Regular Expressions and Languages
Before, we mentioned that automata are like machines, and states are like programs. What we are missing so far in this course is a coding language for these programs. That's what we are about to talk about for the next few lectures, a coding language for states in automata. Most of you have seen regular expressions at his point in your career. The regular expressions that theoretical computer scientists study are quite a bit different: they are like the regular expressions you know, except they can't do anything like count instances of a string or whatnot.

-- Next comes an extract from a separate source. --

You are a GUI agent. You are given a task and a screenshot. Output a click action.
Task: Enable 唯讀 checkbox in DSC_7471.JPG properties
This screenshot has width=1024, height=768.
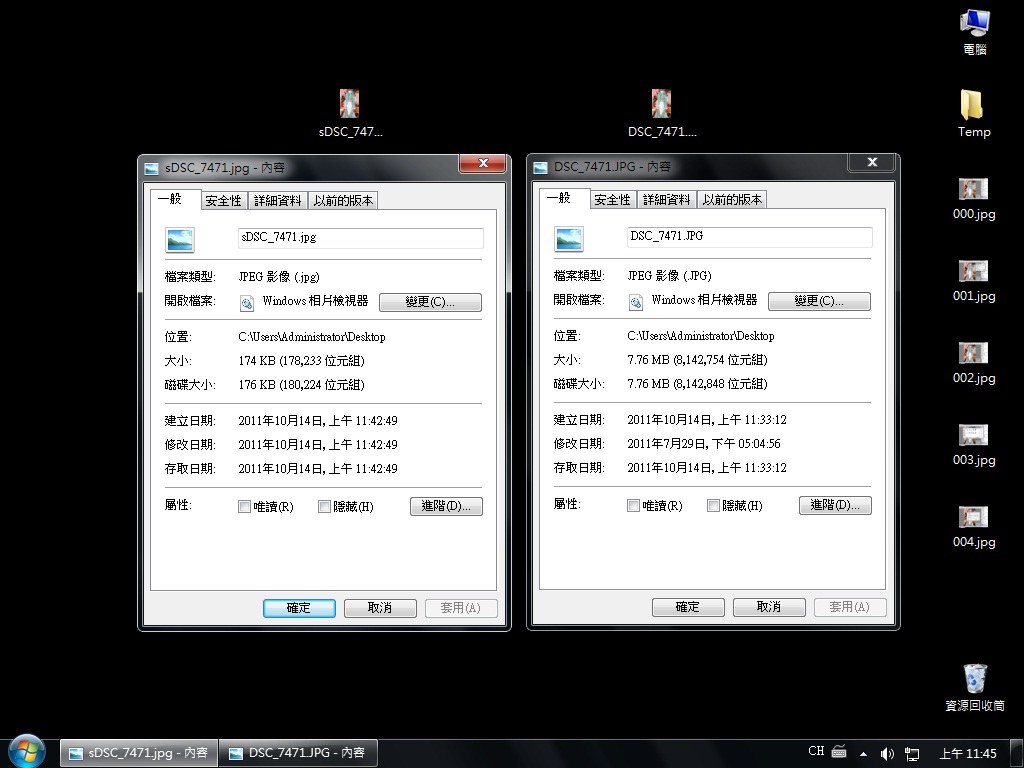coord(633,506)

It turns out that if you remove all the bells and whistles from the regular expressions you know and love, you get a coding language that is perfectly suited to programming states of finite automata. Today we're going to step away from finite automata for a moment and just get familiar with regular expressions on their own.
Regular Expression Syntax
The set of regular expressions has a recursive definition that tells us how they can be formed. This involves a bunch of rules for how to form new regular expressions from old ones. Formally, the definition looks like this:
- The symbol \(\varepsilon\) is a regular expression, \(\varepsilon \in \mathit{RExp}\).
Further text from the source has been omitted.